## Records
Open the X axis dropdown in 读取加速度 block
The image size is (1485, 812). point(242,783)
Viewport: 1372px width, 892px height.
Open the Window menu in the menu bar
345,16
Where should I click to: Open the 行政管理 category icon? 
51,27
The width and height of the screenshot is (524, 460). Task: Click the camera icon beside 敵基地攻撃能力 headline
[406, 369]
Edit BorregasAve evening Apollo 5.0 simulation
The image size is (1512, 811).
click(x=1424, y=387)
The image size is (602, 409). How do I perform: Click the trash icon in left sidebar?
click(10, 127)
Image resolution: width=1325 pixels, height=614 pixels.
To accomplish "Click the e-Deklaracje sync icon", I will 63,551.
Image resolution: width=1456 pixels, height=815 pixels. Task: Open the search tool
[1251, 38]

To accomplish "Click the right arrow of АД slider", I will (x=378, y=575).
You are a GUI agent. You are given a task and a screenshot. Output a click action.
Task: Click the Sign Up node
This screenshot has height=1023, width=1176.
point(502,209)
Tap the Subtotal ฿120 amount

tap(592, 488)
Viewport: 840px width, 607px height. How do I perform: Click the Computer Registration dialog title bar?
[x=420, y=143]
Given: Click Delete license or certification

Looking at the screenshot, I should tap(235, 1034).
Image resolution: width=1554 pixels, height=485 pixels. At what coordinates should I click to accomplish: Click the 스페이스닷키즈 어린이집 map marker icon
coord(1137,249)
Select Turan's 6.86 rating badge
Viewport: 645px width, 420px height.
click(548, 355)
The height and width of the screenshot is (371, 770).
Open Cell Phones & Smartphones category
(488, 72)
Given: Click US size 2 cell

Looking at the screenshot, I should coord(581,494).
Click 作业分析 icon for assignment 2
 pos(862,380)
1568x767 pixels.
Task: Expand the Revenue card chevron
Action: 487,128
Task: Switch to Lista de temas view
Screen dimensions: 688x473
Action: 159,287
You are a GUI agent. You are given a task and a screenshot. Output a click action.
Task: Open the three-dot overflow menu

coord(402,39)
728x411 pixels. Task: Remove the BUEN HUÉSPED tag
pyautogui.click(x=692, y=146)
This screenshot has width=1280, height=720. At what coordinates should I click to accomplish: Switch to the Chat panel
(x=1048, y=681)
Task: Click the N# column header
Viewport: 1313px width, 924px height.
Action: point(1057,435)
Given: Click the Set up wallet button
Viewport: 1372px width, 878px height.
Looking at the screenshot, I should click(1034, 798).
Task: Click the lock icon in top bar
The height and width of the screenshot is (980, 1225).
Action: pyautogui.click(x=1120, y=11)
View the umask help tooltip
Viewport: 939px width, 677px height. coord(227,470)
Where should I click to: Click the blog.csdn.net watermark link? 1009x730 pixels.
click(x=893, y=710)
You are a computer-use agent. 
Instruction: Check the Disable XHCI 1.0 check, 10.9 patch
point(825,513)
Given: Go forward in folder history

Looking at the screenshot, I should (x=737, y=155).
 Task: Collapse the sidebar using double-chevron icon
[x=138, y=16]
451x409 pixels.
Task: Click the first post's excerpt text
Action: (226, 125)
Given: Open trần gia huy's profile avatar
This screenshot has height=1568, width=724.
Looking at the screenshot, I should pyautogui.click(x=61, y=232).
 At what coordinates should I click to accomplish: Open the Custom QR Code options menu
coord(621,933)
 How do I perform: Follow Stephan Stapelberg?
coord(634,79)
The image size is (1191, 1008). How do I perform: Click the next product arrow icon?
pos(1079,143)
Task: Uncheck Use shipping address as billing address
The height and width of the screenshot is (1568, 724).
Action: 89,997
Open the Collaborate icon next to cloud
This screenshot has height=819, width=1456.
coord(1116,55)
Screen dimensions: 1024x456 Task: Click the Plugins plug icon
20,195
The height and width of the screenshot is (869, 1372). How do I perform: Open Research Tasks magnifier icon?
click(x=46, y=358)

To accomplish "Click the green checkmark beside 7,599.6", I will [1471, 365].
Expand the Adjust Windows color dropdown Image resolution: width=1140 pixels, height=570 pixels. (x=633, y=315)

## The exercise
Rewrite all the rows, changing every "Screen dimensions" to "Display size" and keeping the rest unchanged.

## Task response
Open the X axis dropdown in 读取加速度 block
The image size is (1485, 812). point(242,783)
Viewport: 1372px width, 892px height.
Open the Window menu in the menu bar
345,16
Where should I click to: Open the 行政管理 category icon? 
51,27
The width and height of the screenshot is (524, 460). Task: Click the camera icon beside 敵基地攻撃能力 headline
[406, 369]
Edit BorregasAve evening Apollo 5.0 simulation
The image size is (1512, 811).
click(x=1424, y=387)
The image size is (602, 409). How do I perform: Click the trash icon in left sidebar?
click(10, 127)
Image resolution: width=1325 pixels, height=614 pixels.
To accomplish "Click the e-Deklaracje sync icon", I will 63,551.
Image resolution: width=1456 pixels, height=815 pixels. Task: Open the search tool
[1251, 38]

To accomplish "Click the right arrow of АД slider", I will (x=378, y=575).
You are a GUI agent. You are given a task and a screenshot. Output a click action.
Task: Click the Sign Up node
This screenshot has height=1023, width=1176.
point(502,209)
Tap the Subtotal ฿120 amount

tap(592, 488)
Viewport: 840px width, 607px height. How do I perform: Click the Computer Registration dialog title bar?
[x=420, y=143]
Given: Click Delete license or certification

Looking at the screenshot, I should tap(235, 1034).
Image resolution: width=1554 pixels, height=485 pixels. At what coordinates should I click to accomplish: Click the 스페이스닷키즈 어린이집 map marker icon
coord(1137,249)
Select Turan's 6.86 rating badge
Viewport: 645px width, 420px height.
click(548, 355)
The height and width of the screenshot is (371, 770).
Open Cell Phones & Smartphones category
(488, 72)
Given: Click US size 2 cell

Looking at the screenshot, I should coord(581,494).
Click 作业分析 icon for assignment 2
 pos(862,380)
1568x767 pixels.
Task: Expand the Revenue card chevron
Action: 487,128
Task: Switch to Lista de temas view
Display size: 688x473
Action: 159,287
You are a GUI agent. You are given a task and a screenshot. Output a click action.
Task: Open the three-dot overflow menu

coord(402,39)
728x411 pixels. Task: Remove the BUEN HUÉSPED tag
pyautogui.click(x=692, y=146)
This screenshot has width=1280, height=720. At what coordinates should I click to accomplish: Switch to the Chat panel
(x=1048, y=681)
Task: Click the N# column header
Viewport: 1313px width, 924px height.
Action: point(1057,435)
Given: Click the Set up wallet button
Viewport: 1372px width, 878px height.
Looking at the screenshot, I should click(1034, 798).
Task: Click the lock icon in top bar
The height and width of the screenshot is (980, 1225).
Action: pyautogui.click(x=1120, y=11)
View the umask help tooltip
Viewport: 939px width, 677px height. coord(227,470)
Where should I click to: Click the blog.csdn.net watermark link? 1009x730 pixels.
click(x=893, y=710)
You are a computer-use agent. 
Instruction: Check the Disable XHCI 1.0 check, 10.9 patch
point(825,513)
Given: Go forward in folder history

Looking at the screenshot, I should (x=737, y=155).
 Task: Collapse the sidebar using double-chevron icon
[x=138, y=16]
451x409 pixels.
Task: Click the first post's excerpt text
Action: (226, 125)
Given: Open trần gia huy's profile avatar
This screenshot has height=1568, width=724.
Looking at the screenshot, I should pyautogui.click(x=61, y=232).
 At what coordinates should I click to accomplish: Open the Custom QR Code options menu
coord(621,933)
 How do I perform: Follow Stephan Stapelberg?
coord(634,79)
The image size is (1191, 1008). How do I perform: Click the next product arrow icon?
pos(1079,143)
Task: Uncheck Use shipping address as billing address
The height and width of the screenshot is (1568, 724).
Action: 89,997
Open the Collaborate icon next to cloud
This screenshot has height=819, width=1456.
coord(1116,55)
Display size: 1024x456 Task: Click the Plugins plug icon
20,195
The height and width of the screenshot is (869, 1372). How do I perform: Open Research Tasks magnifier icon?
click(x=46, y=358)

To accomplish "Click the green checkmark beside 7,599.6", I will [1471, 365].
Expand the Adjust Windows color dropdown Image resolution: width=1140 pixels, height=570 pixels. (x=633, y=315)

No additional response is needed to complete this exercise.